Overview
From a young age, we develop the ability to communicate what we see by drawing on paper with a pencil or crayon. In this way we learn to express a sequential, vector representation of an image as a short sequence of strokes. However, we do not understand the world as a grid of pixels, but rather develop abstract concepts to represent what we see.
My goal was to train machines to predict and generalize abstract concepts in a manner similar to humans. As a first step towards this goal, I trained a deep learning model on a dataset of hand-drawn sketches, each represented as strokes of a pen. This potentially has many applications, from assisting the creative process of an artist, to helping teach students how to draw.
Every time you draw a sketch, a machine learning algorithm tries to analyse it and match a list of categories. Try drawing multiple sketches to find out!
Research
In the last few years, deep learning has led to very good performance on a variety of problems, such as visual recognition, speech recognition and natural language processing. Among different types of deep neural networks, convolutional neural networks have been most extensively studied. Leveraging on the rapid growth in the amount of the annotated data and the great improvements in the strengths of graphics processor units, the research on convolutional neural networks has emerged swiftly and achieved state-of-the-art results on various tasks.
The convolutional layer aims to learn feature representations of the inputs. The convolution layer is composed of several convolution kernels which are used to compute different feature maps. Specifically, each neuron of a feature map is connected to a region of neighbouring neurons in the previous layer. Such a neighbourhood is referred to as the neuron’s receptive field in the previous layer. The new feature map can be obtained by first convolving the input with a learned kernel and then applying an element-wise nonlinear activation function on the convolved results.
I used Quick Draw, a dataset of vector drawings obtained from Quick, Draw!, an online game where the players are asked to draw objects belonging to a particular object class in less than 20 seconds. Quick Draw consists of 375 classes of common objects. Each class of Quick Draw is a dataset of 70K training samples, in addition to 2.5K validation and 2.5K test samples.

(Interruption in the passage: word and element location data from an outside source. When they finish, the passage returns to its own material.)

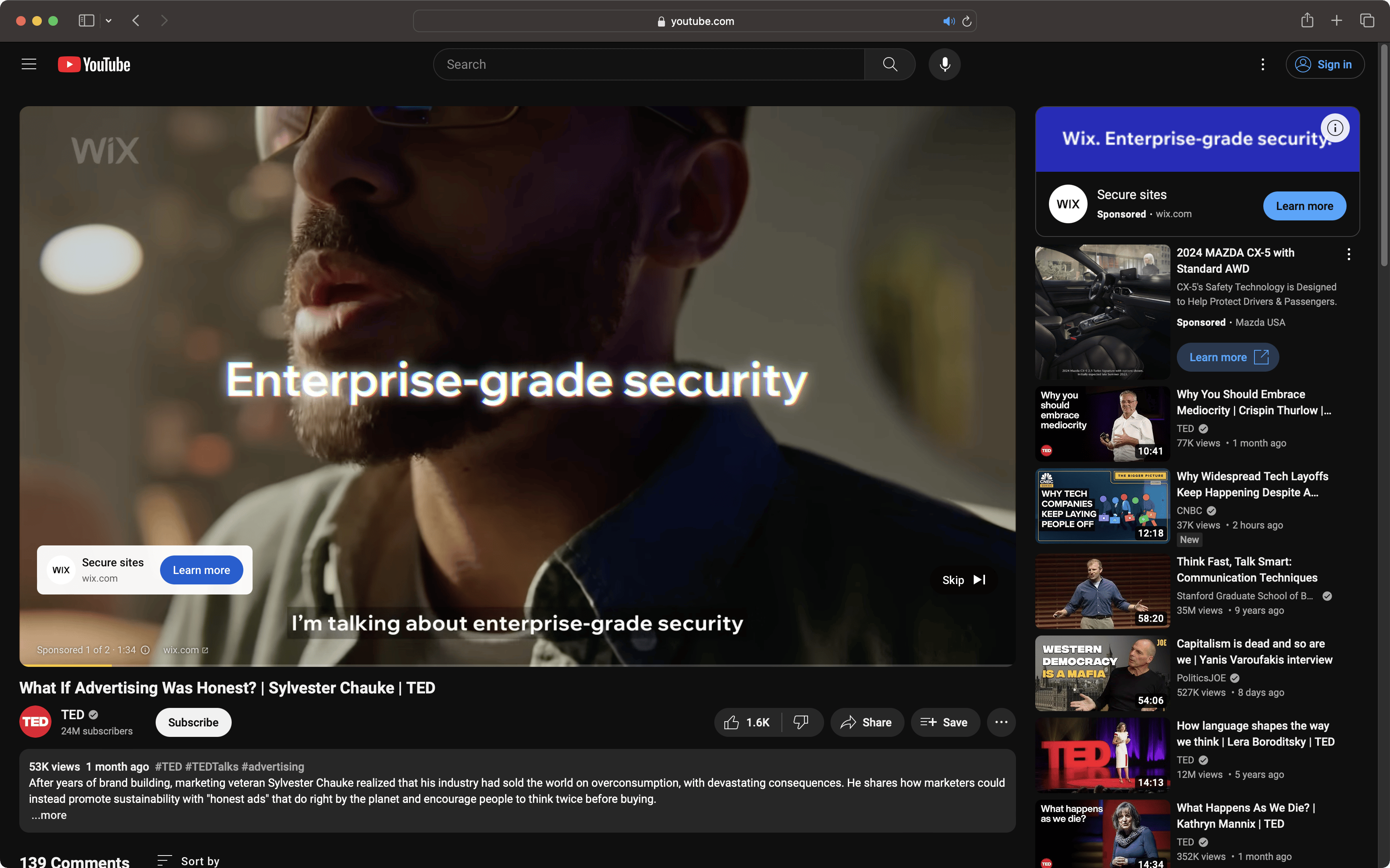
Task: Open the Sort by comments dropdown
Action: click(x=189, y=860)
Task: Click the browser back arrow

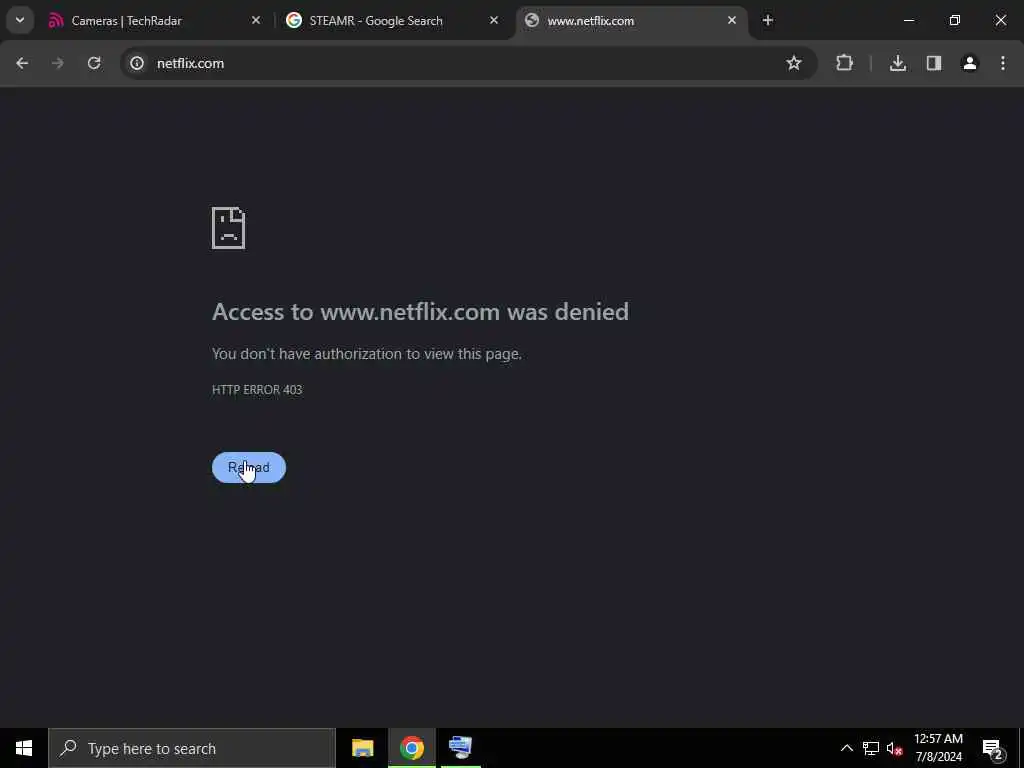Action: click(x=22, y=63)
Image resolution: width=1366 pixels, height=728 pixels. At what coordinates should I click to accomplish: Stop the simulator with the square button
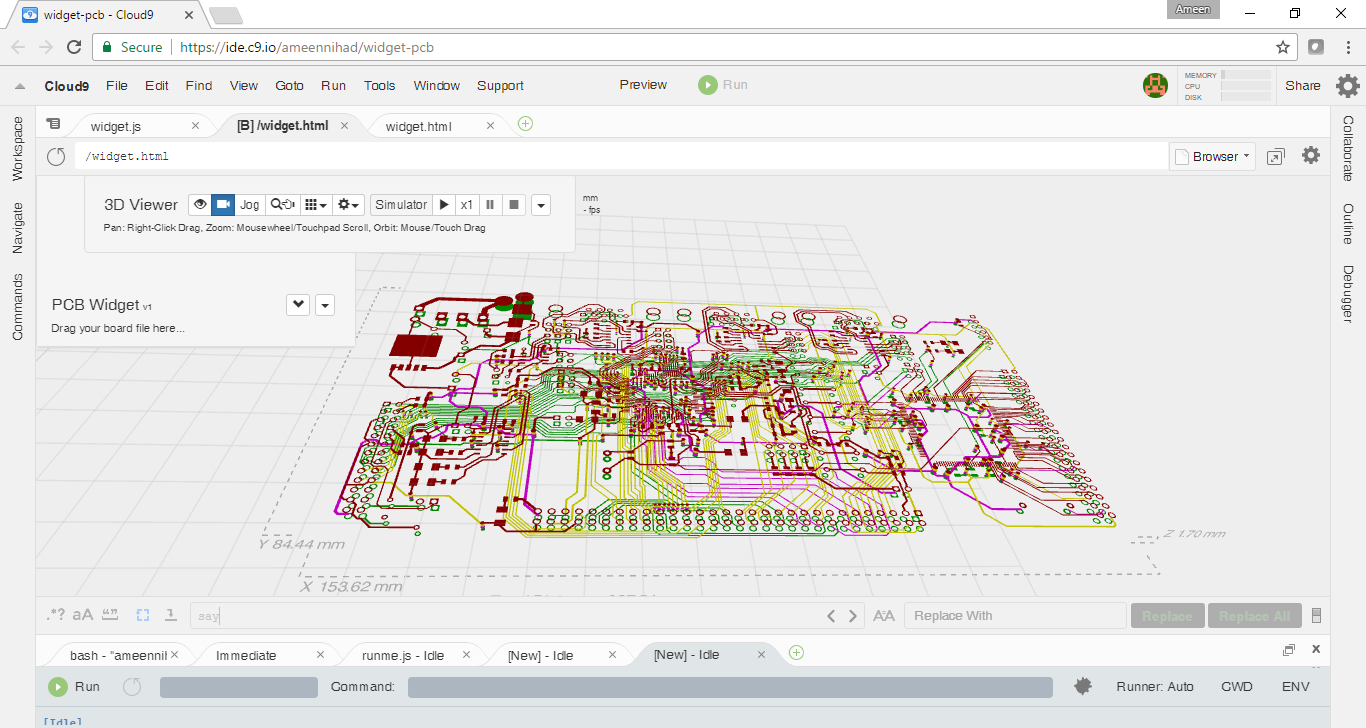coord(514,205)
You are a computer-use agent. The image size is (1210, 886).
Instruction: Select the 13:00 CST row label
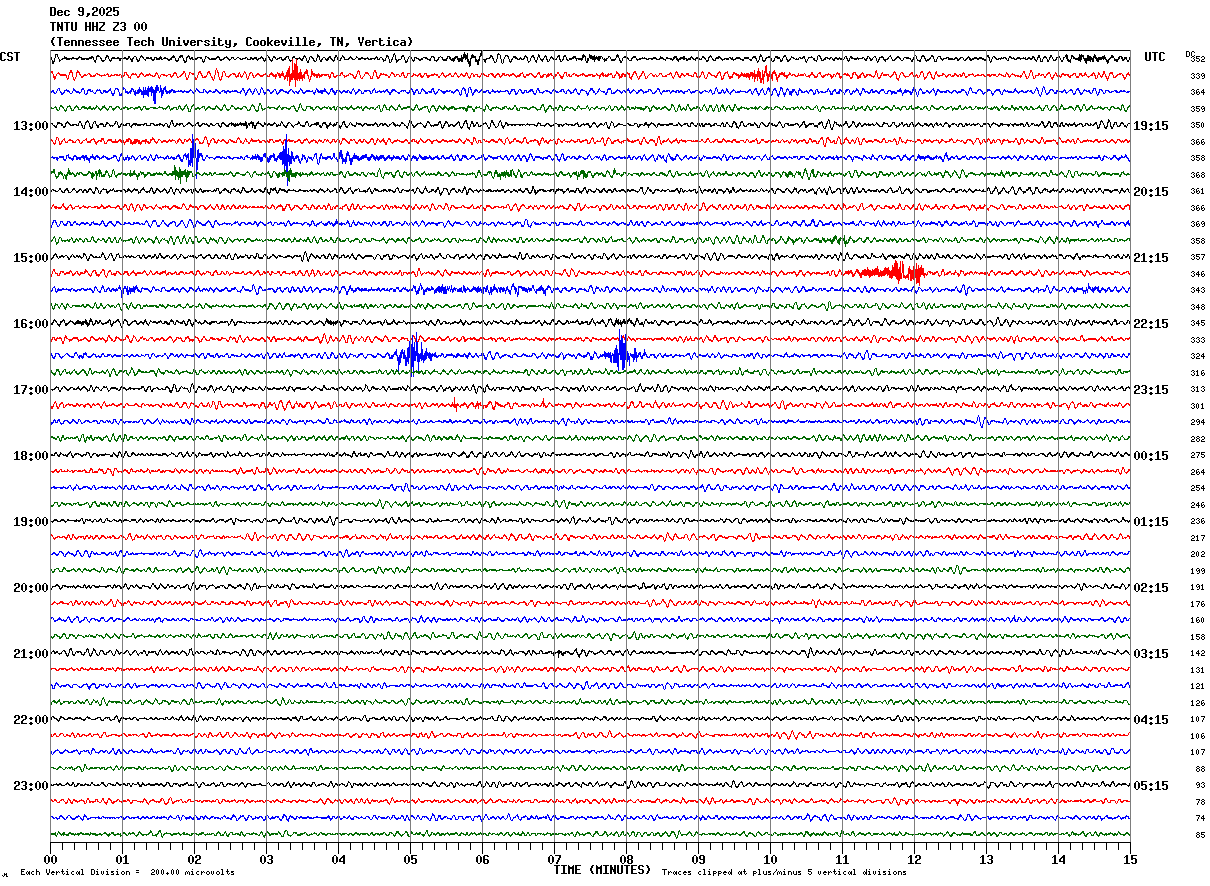click(x=30, y=126)
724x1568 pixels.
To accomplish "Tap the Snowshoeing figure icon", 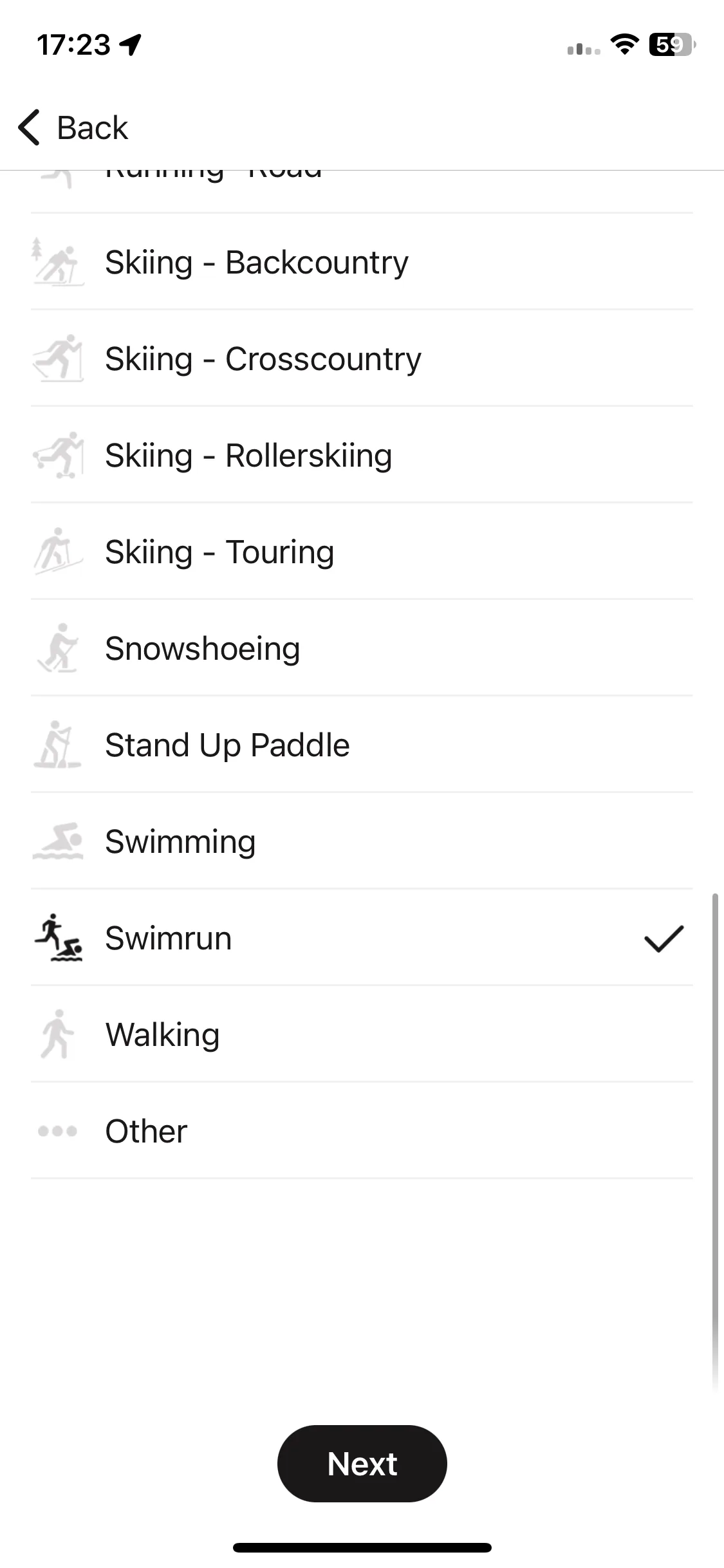I will pos(58,648).
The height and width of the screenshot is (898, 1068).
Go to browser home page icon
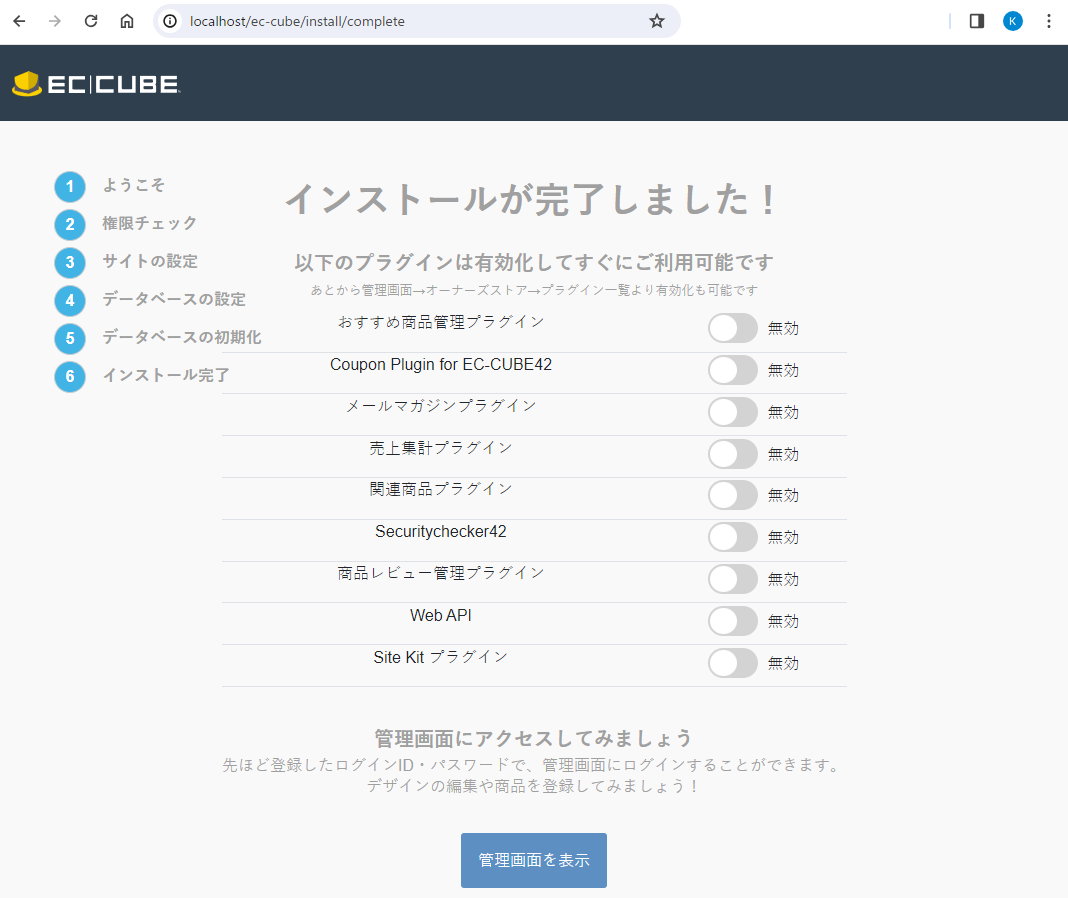(127, 21)
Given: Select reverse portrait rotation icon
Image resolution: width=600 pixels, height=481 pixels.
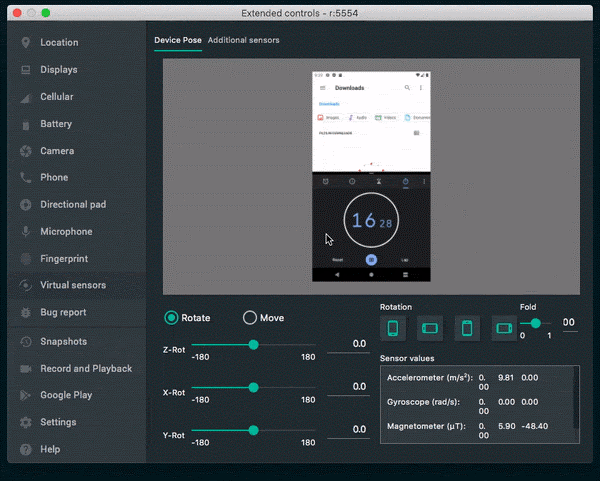Looking at the screenshot, I should [466, 328].
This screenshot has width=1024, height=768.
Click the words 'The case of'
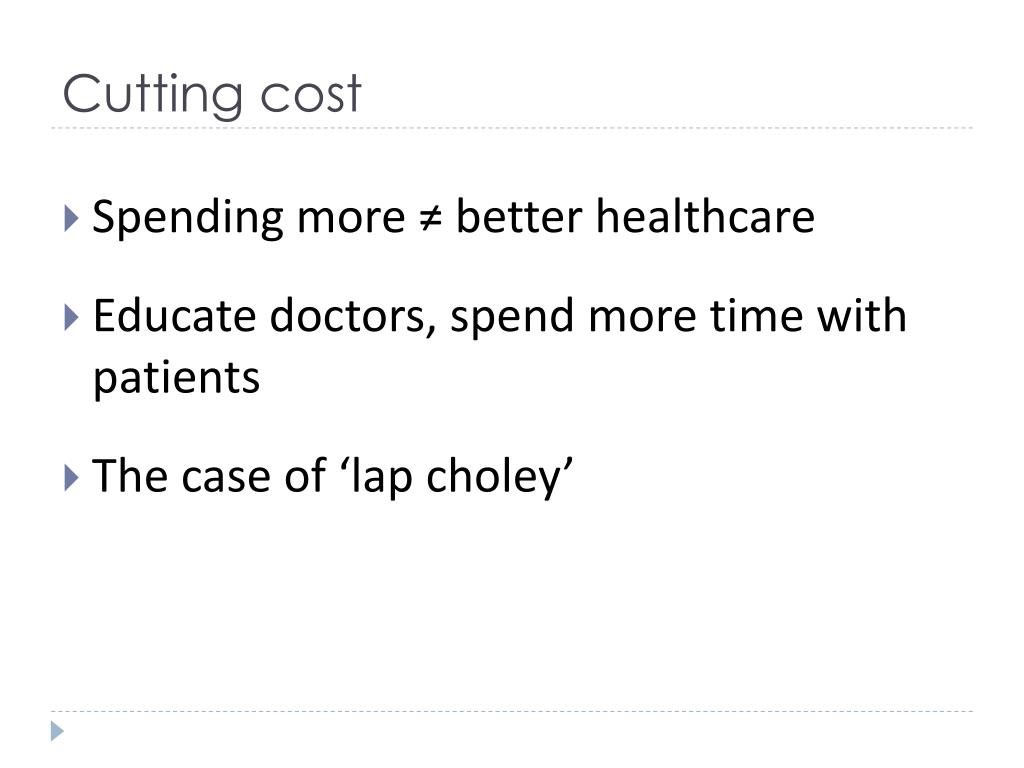209,476
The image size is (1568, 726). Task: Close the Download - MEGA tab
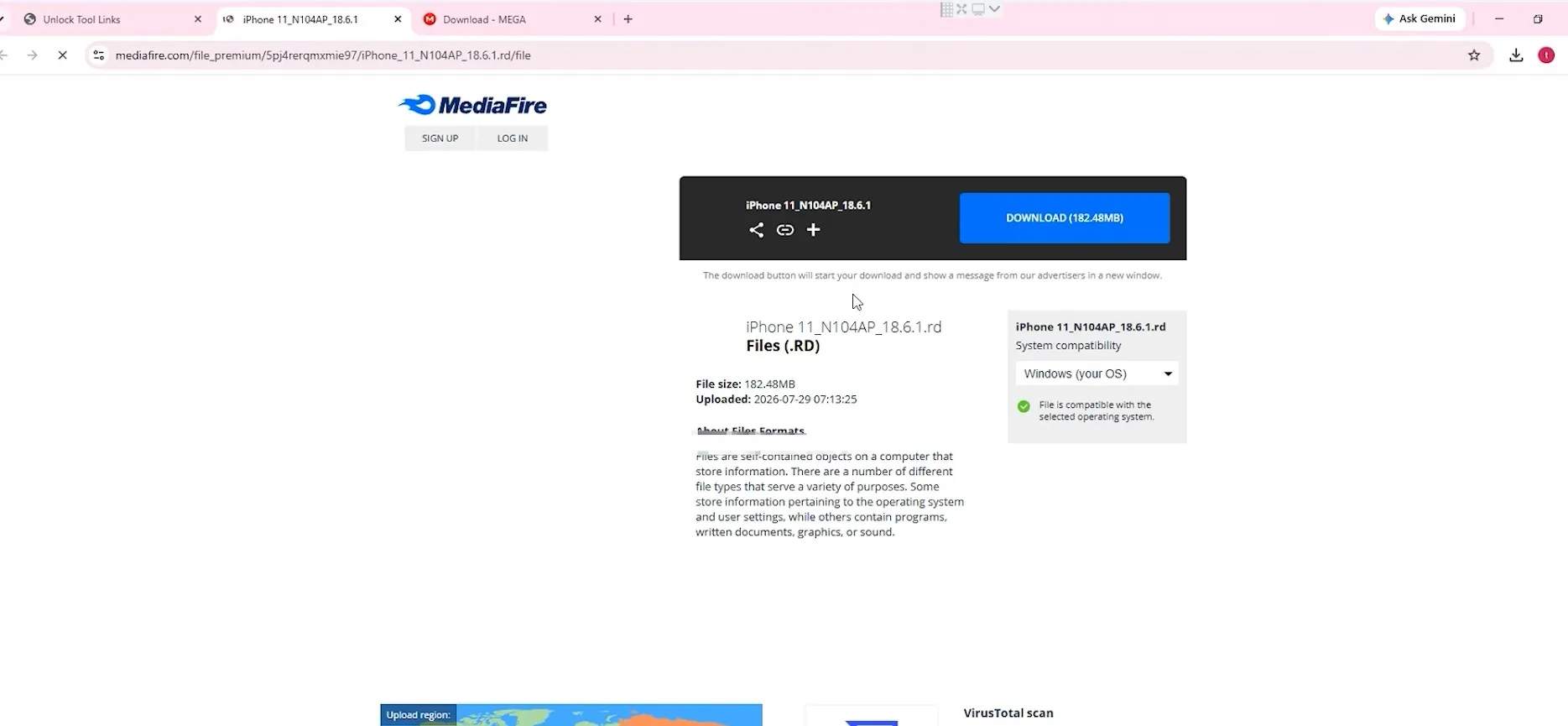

My model is a simple CNN architecture with several convolutional layers and pooling layer along with relu activation function, categorical cross entropy loss function and adam optimizer.
Architecture
The Web App consists of two main components: UI consisting of canvas and CTA buttons and a module for using Tensorflow WEBGL backend for inference.
The canvas takes in a sketch as an input, and outputs a (480, 480) size image. This image is then fed to a preprocessor function which rescales and resizes it into (28, 28) size tensor with values in range (0, 1). The model takes that tensor as input and outputs a list of probabilities of all 375 classes, from which the app displays the top 5 ones.
Future Scope
- Training with a more powerful model : In future I’m planning to use MobileNets that are based on a streamlined architecture that uses depth-wise separable convolutions. These are used to build light weight deep neural networks for mobile and embedded vision applications.
- Predicting Different Endings of Incomplete Sketches : It is also possible to finish an incomplete sketch by using the decoder RNN as a standalone model. I wish to add a feature that can generate a sketch that is conditioned on the previous points.